■ Brief
From the first line to the last, output the entries exactly.

※ ※ ※

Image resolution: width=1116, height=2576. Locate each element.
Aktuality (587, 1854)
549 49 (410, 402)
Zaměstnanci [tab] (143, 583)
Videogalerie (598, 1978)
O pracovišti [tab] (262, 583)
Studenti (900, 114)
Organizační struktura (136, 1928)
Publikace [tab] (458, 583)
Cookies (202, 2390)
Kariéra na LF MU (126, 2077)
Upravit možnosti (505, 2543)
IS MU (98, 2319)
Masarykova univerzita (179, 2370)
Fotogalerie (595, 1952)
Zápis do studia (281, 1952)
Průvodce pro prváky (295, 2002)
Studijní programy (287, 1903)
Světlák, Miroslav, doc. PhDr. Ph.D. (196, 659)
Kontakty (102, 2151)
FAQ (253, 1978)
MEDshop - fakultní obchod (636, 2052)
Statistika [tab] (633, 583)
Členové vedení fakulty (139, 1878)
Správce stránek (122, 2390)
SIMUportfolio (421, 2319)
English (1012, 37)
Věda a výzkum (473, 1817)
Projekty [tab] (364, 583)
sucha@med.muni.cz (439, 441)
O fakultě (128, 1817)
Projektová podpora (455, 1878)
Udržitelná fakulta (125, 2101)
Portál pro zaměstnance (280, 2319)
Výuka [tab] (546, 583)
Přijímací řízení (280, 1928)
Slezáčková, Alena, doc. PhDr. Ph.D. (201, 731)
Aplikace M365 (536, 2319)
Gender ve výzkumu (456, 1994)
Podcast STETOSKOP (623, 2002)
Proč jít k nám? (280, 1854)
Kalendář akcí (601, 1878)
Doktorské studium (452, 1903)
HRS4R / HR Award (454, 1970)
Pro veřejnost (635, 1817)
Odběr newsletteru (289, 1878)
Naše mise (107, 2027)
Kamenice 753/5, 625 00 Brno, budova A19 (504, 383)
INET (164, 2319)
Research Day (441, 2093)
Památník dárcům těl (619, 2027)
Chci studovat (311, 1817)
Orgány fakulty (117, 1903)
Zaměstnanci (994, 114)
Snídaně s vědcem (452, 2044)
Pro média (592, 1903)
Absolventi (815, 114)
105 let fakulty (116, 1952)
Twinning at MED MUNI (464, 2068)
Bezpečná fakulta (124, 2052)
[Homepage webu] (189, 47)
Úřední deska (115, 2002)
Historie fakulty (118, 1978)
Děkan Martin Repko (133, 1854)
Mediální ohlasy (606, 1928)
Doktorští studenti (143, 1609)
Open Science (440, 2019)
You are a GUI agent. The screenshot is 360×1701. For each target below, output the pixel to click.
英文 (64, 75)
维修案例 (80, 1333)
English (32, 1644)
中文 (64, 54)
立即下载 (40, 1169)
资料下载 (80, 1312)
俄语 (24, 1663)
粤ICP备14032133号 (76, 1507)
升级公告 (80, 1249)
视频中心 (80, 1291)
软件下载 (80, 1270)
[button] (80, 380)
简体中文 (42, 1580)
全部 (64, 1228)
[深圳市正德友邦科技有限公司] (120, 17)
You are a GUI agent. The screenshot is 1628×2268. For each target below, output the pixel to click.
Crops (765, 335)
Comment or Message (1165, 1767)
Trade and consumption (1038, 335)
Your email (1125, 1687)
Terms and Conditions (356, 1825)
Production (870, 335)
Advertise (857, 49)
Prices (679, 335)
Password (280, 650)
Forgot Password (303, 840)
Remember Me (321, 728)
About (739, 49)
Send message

※ ※ ※

■ Solved exercise
Image resolution: width=1116, height=2576. Locate each element.
Aktuality (587, 1854)
549 49 (410, 402)
Zaměstnanci [tab] (143, 583)
Videogalerie (598, 1978)
O pracovišti [tab] (262, 583)
Studenti (900, 114)
Organizační struktura (136, 1928)
Publikace [tab] (458, 583)
Cookies (202, 2390)
Kariéra na LF MU (126, 2077)
Upravit možnosti (505, 2543)
IS MU (98, 2319)
Masarykova univerzita (179, 2370)
Fotogalerie (595, 1952)
Zápis do studia (281, 1952)
Průvodce pro prváky (295, 2002)
Studijní programy (287, 1903)
Světlák, Miroslav, doc. PhDr. Ph.D. (196, 659)
Kontakty (102, 2151)
FAQ (253, 1978)
MEDshop - fakultní obchod (636, 2052)
Statistika [tab] (633, 583)
Členové vedení fakulty (139, 1878)
Správce stránek (122, 2390)
SIMUportfolio (421, 2319)
English (1012, 37)
Věda a výzkum (473, 1817)
Projekty [tab] (364, 583)
sucha@med.muni.cz (439, 441)
O fakultě (128, 1817)
Projektová podpora (455, 1878)
Udržitelná fakulta (125, 2101)
Portál pro zaměstnance (280, 2319)
Výuka [tab] (546, 583)
Přijímací řízení (280, 1928)
Slezáčková, Alena, doc. PhDr. Ph.D. (201, 731)
Aplikace M365 (536, 2319)
Gender ve výzkumu (456, 1994)
Podcast STETOSKOP (623, 2002)
Proč jít k nám? (280, 1854)
Kalendář akcí (601, 1878)
Doktorské studium (452, 1903)
HRS4R / HR Award (454, 1970)
Pro veřejnost (635, 1817)
Odběr newsletteru (289, 1878)
Naše mise (107, 2027)
Kamenice 753/5, 625 00 Brno, budova A19 (504, 383)
INET (164, 2319)
Research Day (441, 2093)
Památník dárcům těl (619, 2027)
Chci studovat (311, 1817)
Orgány fakulty (117, 1903)
Zaměstnanci (994, 114)
Snídaně s vědcem (452, 2044)
Pro média (592, 1903)
Absolventi (815, 114)
105 let fakulty (116, 1952)
Twinning at MED MUNI (464, 2068)
Bezpečná fakulta (124, 2052)
[Homepage webu] (189, 47)
Úřední deska (115, 2002)
Historie fakulty (118, 1978)
Děkan Martin Repko (133, 1854)
Mediální ohlasy (606, 1928)
Doktorští studenti (143, 1609)
Open Science (440, 2019)
You are a GUI agent. The screenshot is 360×1701. For each target below, output the pixel to click.
英文 (64, 75)
维修案例 (80, 1333)
English (32, 1644)
中文 (64, 54)
立即下载 (40, 1169)
资料下载 (80, 1312)
俄语 (24, 1663)
粤ICP备14032133号 (76, 1507)
升级公告 (80, 1249)
视频中心 (80, 1291)
软件下载 (80, 1270)
[button] (80, 380)
简体中文 (42, 1580)
全部 (64, 1228)
[深圳市正德友邦科技有限公司] (120, 17)
You are a GUI agent. The screenshot is 1628×2268. For each target below, output the pixel to click.
Crops (765, 335)
Comment or Message (1165, 1767)
Trade and consumption (1038, 335)
Your email (1125, 1687)
Terms and Conditions (356, 1825)
Production (870, 335)
Advertise (857, 49)
Prices (679, 335)
Password (280, 650)
Forgot Password (303, 840)
Remember Me (321, 728)
About (739, 49)
Send message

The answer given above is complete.